Data to use below:

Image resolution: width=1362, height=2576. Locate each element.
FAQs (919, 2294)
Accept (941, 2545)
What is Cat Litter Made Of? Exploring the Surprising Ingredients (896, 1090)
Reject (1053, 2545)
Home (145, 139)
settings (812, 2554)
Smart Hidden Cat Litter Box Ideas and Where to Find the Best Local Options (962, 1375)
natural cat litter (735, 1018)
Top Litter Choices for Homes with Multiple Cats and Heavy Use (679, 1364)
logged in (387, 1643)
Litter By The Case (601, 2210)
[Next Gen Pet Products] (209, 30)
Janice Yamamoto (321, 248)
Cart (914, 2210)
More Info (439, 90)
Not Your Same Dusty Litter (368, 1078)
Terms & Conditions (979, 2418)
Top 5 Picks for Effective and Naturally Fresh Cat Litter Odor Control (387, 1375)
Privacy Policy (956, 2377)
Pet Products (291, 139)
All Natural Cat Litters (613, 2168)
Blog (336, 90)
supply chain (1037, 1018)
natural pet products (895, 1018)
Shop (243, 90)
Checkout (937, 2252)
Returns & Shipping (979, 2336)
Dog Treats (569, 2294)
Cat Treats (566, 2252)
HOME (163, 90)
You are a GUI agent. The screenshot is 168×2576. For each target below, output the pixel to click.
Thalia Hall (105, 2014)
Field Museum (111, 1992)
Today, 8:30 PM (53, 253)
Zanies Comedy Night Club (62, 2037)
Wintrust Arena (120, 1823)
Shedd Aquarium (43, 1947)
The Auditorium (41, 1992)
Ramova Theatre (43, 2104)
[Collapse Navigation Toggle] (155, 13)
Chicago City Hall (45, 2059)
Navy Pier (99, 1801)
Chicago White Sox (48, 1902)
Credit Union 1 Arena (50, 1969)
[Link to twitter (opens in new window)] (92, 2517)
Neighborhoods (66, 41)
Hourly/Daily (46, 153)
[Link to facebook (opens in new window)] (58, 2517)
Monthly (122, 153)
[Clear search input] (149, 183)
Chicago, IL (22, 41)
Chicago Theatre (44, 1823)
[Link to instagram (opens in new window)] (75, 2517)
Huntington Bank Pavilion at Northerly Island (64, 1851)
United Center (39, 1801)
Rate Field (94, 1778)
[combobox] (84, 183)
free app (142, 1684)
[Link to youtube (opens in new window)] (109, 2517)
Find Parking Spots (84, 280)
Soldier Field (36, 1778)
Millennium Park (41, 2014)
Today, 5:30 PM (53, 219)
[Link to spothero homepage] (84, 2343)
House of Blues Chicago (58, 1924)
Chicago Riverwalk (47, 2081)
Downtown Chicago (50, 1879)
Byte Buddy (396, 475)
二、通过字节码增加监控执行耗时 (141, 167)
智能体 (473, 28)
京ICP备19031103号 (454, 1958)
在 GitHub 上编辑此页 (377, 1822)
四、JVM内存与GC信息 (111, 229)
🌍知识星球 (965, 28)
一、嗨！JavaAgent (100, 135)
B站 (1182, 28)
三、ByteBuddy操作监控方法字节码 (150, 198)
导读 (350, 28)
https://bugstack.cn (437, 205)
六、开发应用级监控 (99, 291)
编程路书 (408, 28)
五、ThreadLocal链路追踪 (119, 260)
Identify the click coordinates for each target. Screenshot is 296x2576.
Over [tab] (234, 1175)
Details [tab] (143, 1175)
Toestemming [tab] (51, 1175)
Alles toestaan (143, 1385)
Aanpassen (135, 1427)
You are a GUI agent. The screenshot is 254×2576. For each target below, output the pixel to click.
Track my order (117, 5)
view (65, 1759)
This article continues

End of Data to use.

Find the lines above that contain the word "Arena" and copy each one.

_Completed exercise_.
Wintrust Arena (120, 1823)
Credit Union 1 Arena (50, 1969)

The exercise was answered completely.